An early instance of this change appears in a manuscript work, “Four Astronomical Diagrams,” by A. Flint of Keyford Academy, in Frome, Somerset (UK), dated by watermark evidence to the early 1820s. “A. Flint” could be either a boy or a girl. I presume that like most school-produced work, this one was copied from some exemplar, which still needs to be tracked down. But this manuscript makes the point clearer than a monochrome engraving.
The second image is a collection of numbered images, entitled, “The planets as seen through a Telescope.” The several planets surround the Sun, each with their moons:
Saturn is obvious. the Sun at the center looks like it is suffering from the mumps (sun spots?):
But what struck me is the depiction of Earth:
This is manifestly not an image of Earth “as seen through a Telescope.” This is a map, the western hemisphere from a world map in two hemispheres, on an transverse azimuthal stereographic projection (or maybe on Aaron Arrowsmith’s “globular” projection that was then being adopted for such maps). It is not even on an azimuthal orthographic projection, which has the property of making the hemisphere look like a ball. It is a map, an abstraction, not a record of what the earth would look like through a telescope. (Several early modern commentators, such as Daniel Defoe, had imagined people in the Moon — Lunarians — who looked down on the Earth through their telescopes and examined it in detail, but not as a whole.)

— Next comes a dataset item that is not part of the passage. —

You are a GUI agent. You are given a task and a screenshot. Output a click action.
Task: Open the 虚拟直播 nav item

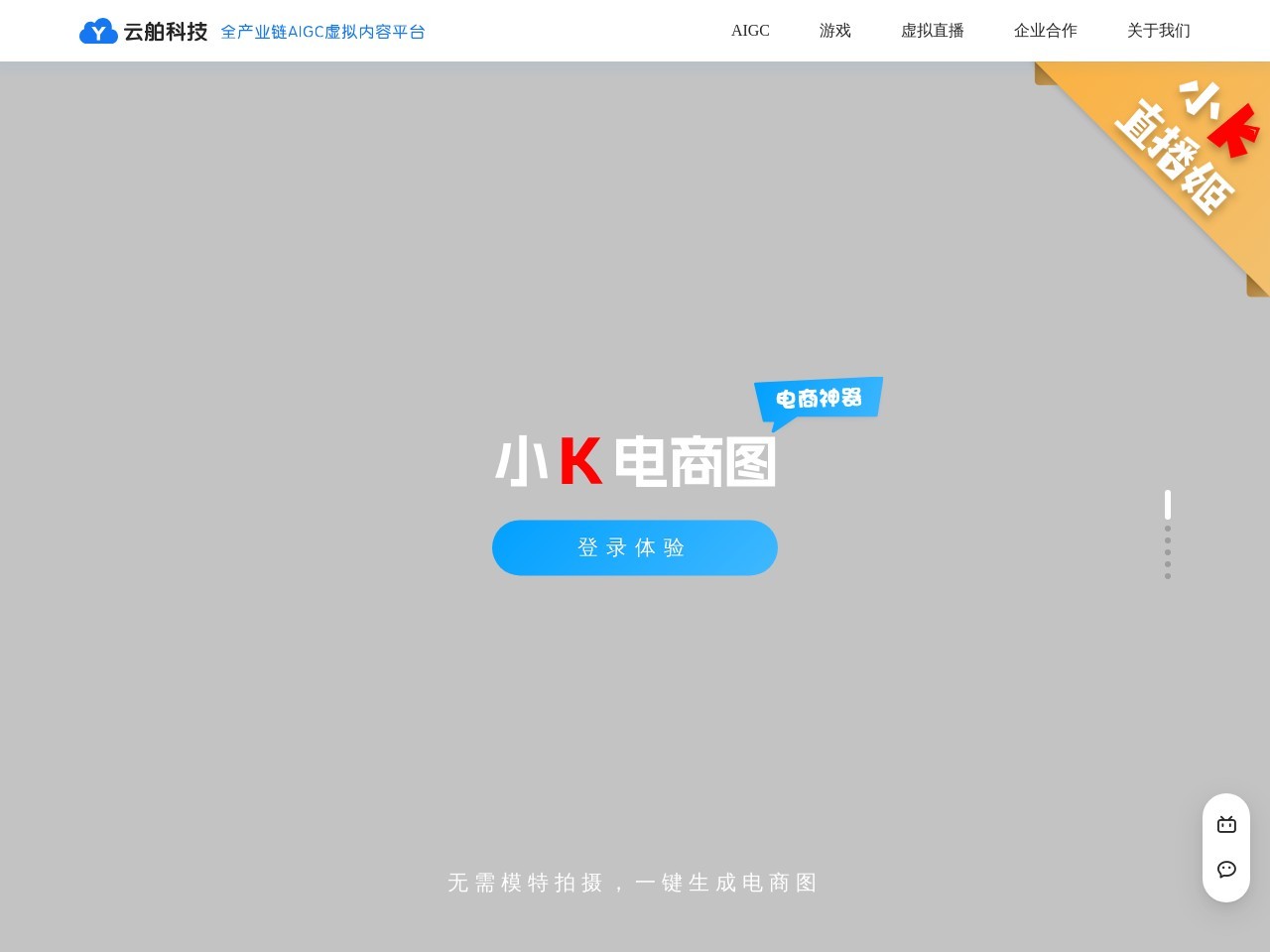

What struck me is the casualness with which A. Flint — or the original source material — conflated the constructed geographical image of Earth with supposedly mimetic telescopic views of the Sun and planets. The image has no causal significance; it did not influence others. It stands instead as a manifestation of changing sentiment, as one more data point for tracing the origins of the cartographic ideal.
Acknowledgments
I must thank Barry Ruderman, of Barry Lawrence Ruderman Antique Maps, Inc., first for sharing this wonderful work and then for giving me permission to use it here.